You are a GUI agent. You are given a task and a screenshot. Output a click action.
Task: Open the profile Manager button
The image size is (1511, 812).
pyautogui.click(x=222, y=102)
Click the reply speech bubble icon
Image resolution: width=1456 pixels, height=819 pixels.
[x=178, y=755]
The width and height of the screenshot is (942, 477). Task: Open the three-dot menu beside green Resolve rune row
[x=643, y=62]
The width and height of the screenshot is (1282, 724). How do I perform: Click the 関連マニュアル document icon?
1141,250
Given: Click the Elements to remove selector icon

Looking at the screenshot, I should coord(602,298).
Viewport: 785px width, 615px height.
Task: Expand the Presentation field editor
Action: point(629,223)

What you should do
Please output the listing above exactly, every line included.

Solution below
You are a GUI agent. You are given a task and a screenshot. Output a click action.
Task: Open the profile Manager button
The image size is (1511, 812).
pyautogui.click(x=222, y=102)
Click the reply speech bubble icon
Image resolution: width=1456 pixels, height=819 pixels.
[x=178, y=755]
The width and height of the screenshot is (942, 477). Task: Open the three-dot menu beside green Resolve rune row
[x=643, y=62]
The width and height of the screenshot is (1282, 724). How do I perform: Click the 関連マニュアル document icon?
1141,250
Given: Click the Elements to remove selector icon

Looking at the screenshot, I should coord(602,298).
Viewport: 785px width, 615px height.
Task: Expand the Presentation field editor
Action: point(629,223)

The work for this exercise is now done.